In the paper Integrability of Lie Brackets Marius Crainic and Rui Fernandes describe obstructions to integrate a Lie algebroid to a Lie groupoid. The process of integration relies on the construction of the **Weinstein groupoid** which is the quotient of the space of A-paths by a suitable equivalence relation.

Given a Lie algebroid $A\stackrel{\pi}{\longrightarrow} M$, an $A$-path is a path $a:I\longrightarrow A$ of class $C^1$ such that $$\sharp a(t)=\frac{d}{dt}\pi(a(t))$$ where $\sharp:A\longrightarrow TM$ is the anchor map.

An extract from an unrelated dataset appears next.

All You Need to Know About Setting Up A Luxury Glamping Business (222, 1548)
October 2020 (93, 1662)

The RHS of the above equality (I believe) stands for the map $$t\longmapsto ((\pi\circ a)(t), (\pi\circ a)^\prime(t)).$$

They state:

An $A$-path can be seen as a morphism of vector bundles $a\ dt:TI\longrightarrow A$ covering $\pi\circ a:I\longrightarrow M$ and this gives a Lie algebroid morphism $TI\longrightarrow A$.

I don't understand this statement.

Firstly, what does $dt$ in $a\ dt$ mean? Is it just a notation or what?

Furthermore, can anyone explain-me with details the equivalence between A-paths and Lie algebroid morphisms $TI\longrightarrow A$?